We’ve run some coverage on Business Insider with international business people saying some of the feedback they’ve been getting about Australia in recent years has changed. People are asking “What’s wrong with you guys?” I think a lot of it has to do with Canberra – a lot of instability there, a succession of prime ministers, and you look at now what’s happening is that the Coalition has a bit of instability. Is that something that’s been raised with you? Do you find it a frustration?

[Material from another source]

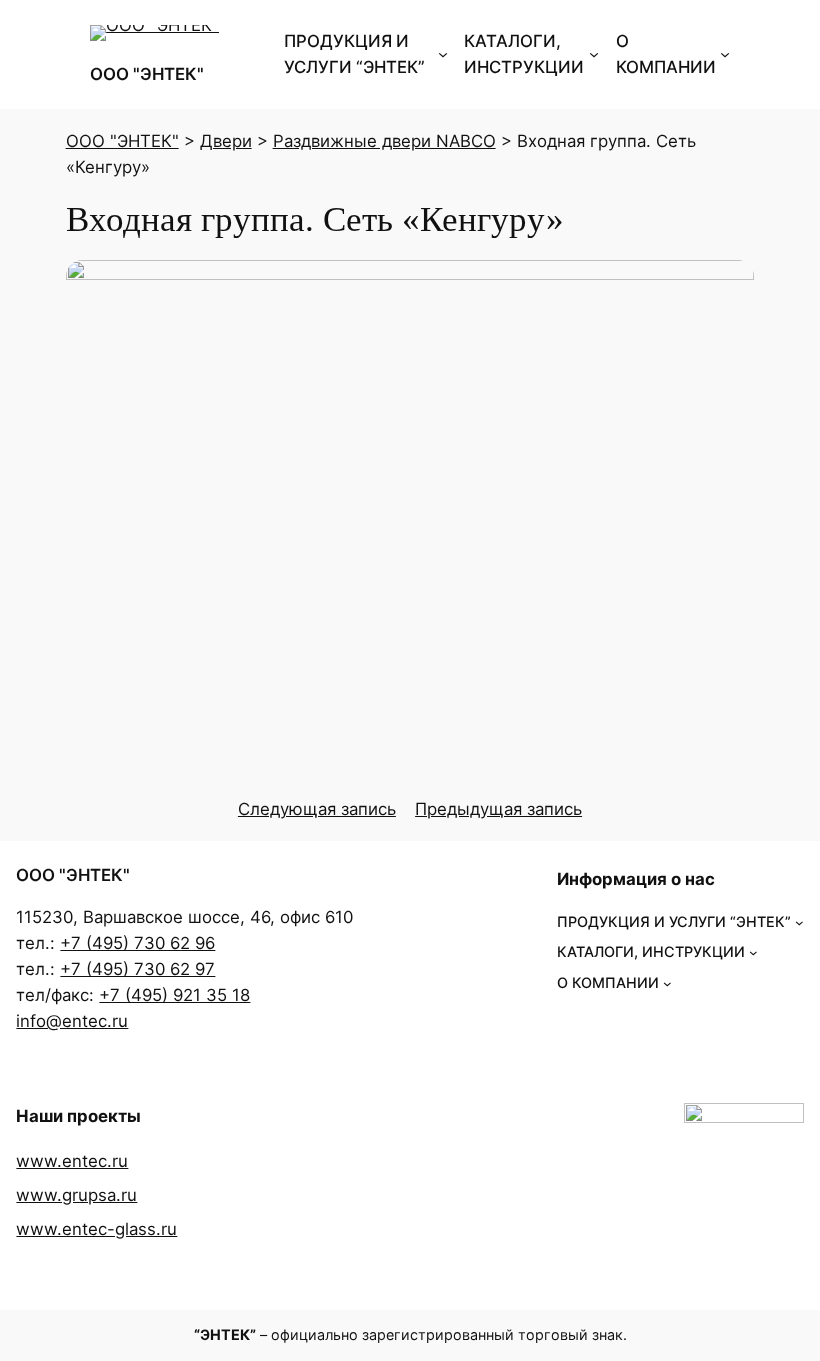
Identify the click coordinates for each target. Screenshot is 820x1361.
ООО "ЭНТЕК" (147, 74)
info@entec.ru (72, 1021)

There are one or two examples that I can think of but I think the mining tax, where you think of 30-year investment decisions are made and then the rules have changed. That’s something that in a sovereign risk context that is very damaging. So that was, as Treasurer I heard that pretty consistently that there was a lot of concern about that. Ripping up contracts, as well, that obviously causes concern, more broadly.
But I think it’s overall very positive. You look at the ports transaction we did here – there was a lot of economic modelling based on what’s going to happen in the economy here and it was a very strong price that was paid, which is really just a long-term confirmation that the economy is moving in the right direction. Obviously being open for foreign investment is part of that. An economy that I think where the overall message, a lot of people – across not just Asia-Pacific but the world – that are looking at NSW right now and it’s a unique time and a unique opportunity and we have to make the most of it.
So one last question. Your priorities for the rest of this term. The Prime Minister talks about being remembered as the infrastructure prime minister. What would you like people to know yourself for? The Baird Premiership – what would you like people to know about it?
MB: [Laughs] I don’t spend any time thinking about that. What I want to do is to do exactly what I said I was going to do. From a community point of view, that’s what they want. We made some promises. We said we were going to build this piece of infrastructure, well, we’ll build it and build it as quickly as we can and the best way we can, with minimising the inconvenience. And I think the package of that, when I finish whatever that is, hopefully NSW has got more belief in itself, in terms of who we are and the incredible opportunities we have in this state, and people’s quality of life is better, whether it be services we’re delivering or whether it be the infrastructure.
I was struck in the election campaign talking to an electrician out of Campbelltown and a widening of the M5, which is one of the critical arteries here, which is the first part of a massive upgrade we’re doing on the motorway network. He said that alone delivered him on a nightly basis about 30 minutes quicker travel time. So he was home 30 minutes quicker which meant he got to see his his six-month-old, his two-year-old, before they went to bed. And he was just saying that it was such an improved life for him.
And that really put a spring in my step because I thought, well, if we can do that on a citywide basis across all of this infrastructure, that’s something to be proud of. And that’s what we’re committed to do.